Een van de molenaars haalt me erbij, er moet natuurlijk wel even een foto gemaakt worden als zij met behulp van een SONAC-vertegenwoordiger het landbouwplastic waar onder het fraai gelakte meubilair nu nog schuil gaat, wordt weggetrokken. Dat is nog een heel ‘ochheden’, alles is nat en glad, maar na enig manoeuvreerwerk lukt het en dan komen de beide picknicktafels te voorschijn.

Een echte aanwinst voor de molen in zijn functie als publiekstrekker en stekje om uit te rusten voor de vele toeristen die hier met name in de zomer langskomen. ’s Zaterdags is het er druk, wij kunnen dat vanuit ons huis mooi zien. Ook groepen, veel buitenlanders weten de molen ook prima te vinden, met name kinderen vinden zo’n draaiend stuk werelderfgoed prachtig. Dat is het ook. De Hoop is nu al 150 jaar een beeldbepalend monument in Sumar en als ook de volgende generatie(s) er op passen zoals dat nu gebeurt door de vrijwillige molenaars in samenwerking met de gemeente Tytsjerksteradiel, die is officieel eigenaar, kan hij nog wel anderhalve eeuw mee.

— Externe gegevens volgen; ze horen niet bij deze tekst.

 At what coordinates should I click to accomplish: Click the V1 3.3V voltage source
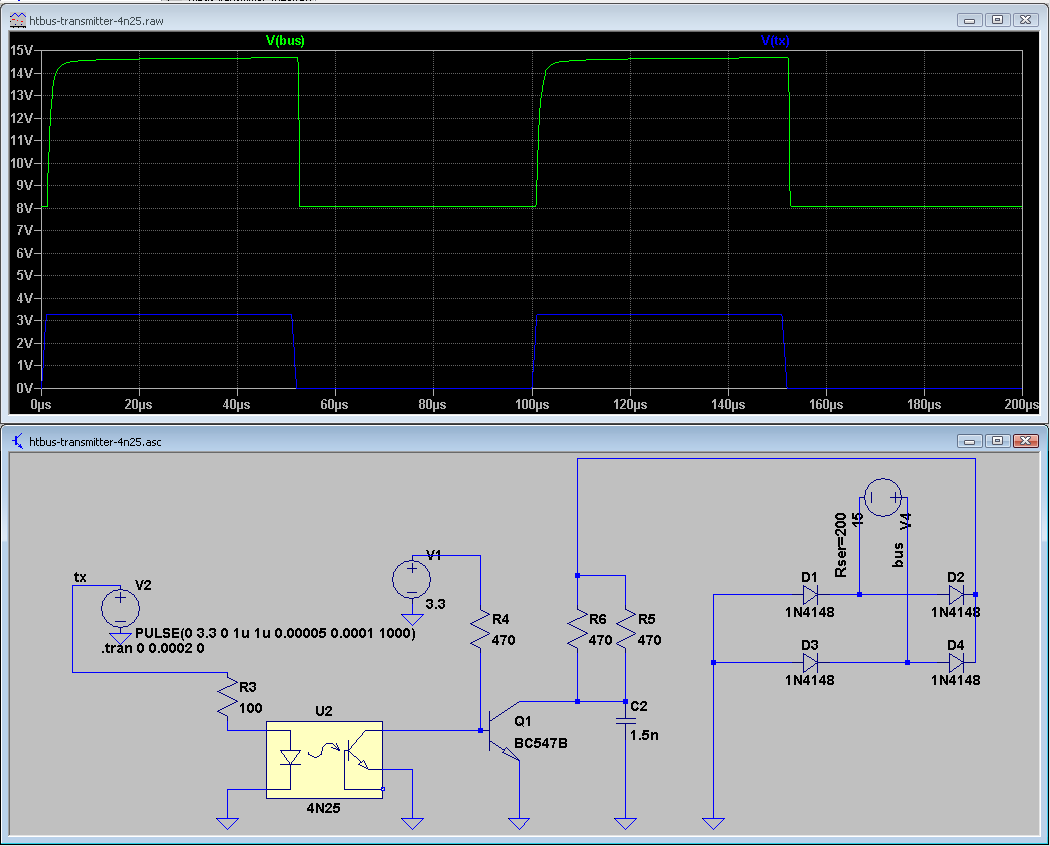point(411,577)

Maar dan moet hij blijven draaien, een stilstaande molen is ten dode opgeschreven. Aan het enthousiasme van deze generatie ‘mounders’ zal het niet liggen, dit jubileumfeest bewijst dat nog maar eens ten overvloede. Om de betrokkenheid van de gemeente te onderstrepen komt in de loop van de ochtend wethouder Geerling Schippers op bezoek. Hij laat zich rondleiden en uiteraard moet hij even een stukje koek of brood uit de bakkerij in de molen proeven.

Ik ga weer even naar buiten, in een grote aanhangwagen van buurman Aise zingt een shantykoor en dat klinkt prima. Het is muziek die prima past bij allerhande gelegenheden en zo’n 150-jarig jubileum is er daar een van. Dit zijn ‘De Broekophâlders’ uit Eastermar en zij zijn wat het weer betreft wel wat gewend, bovendien staan ze nu droog en uit de wind. Het publiek zit een eindje verder in een paar grote partytenten, echt dichtbij staan is vandaag geen optie. “Lêst fan it waar, wêr ha jo it oer, eins sjonge wy it bêste mei striemin waar.” En inderdaad, het klinkt prima, vindt ook een bezoeker die weer en wind trotseert: “Dit koar past hjir skoan, it is wat broeksakkerich waar netwier?”

Hoeveel bezoekers er nu in totaal zijn geweest word ik niet gewaar, ik weet ook niet of het door iemand is bijgehouden, alles was immers gratis. Wat ik wel weet is dat de bezoekers zich prima vermaakt hebben, ik heb Sumarders gesproken die in al die jaren nog nooit in de molen waren geweest: “Mar wy kommen fêst noch wolris wer, hartstikke leuk.” Elke zaterdag tot twee uur kunnen belangstellenden komen kijken, dan wordt er gemalen, uiteraard ijs en weder dienende. En natuurlijk alleen als de weledelgestrenge heer Aeolus een beetje meewerkt, met andere woorden: als er genoeg wind is.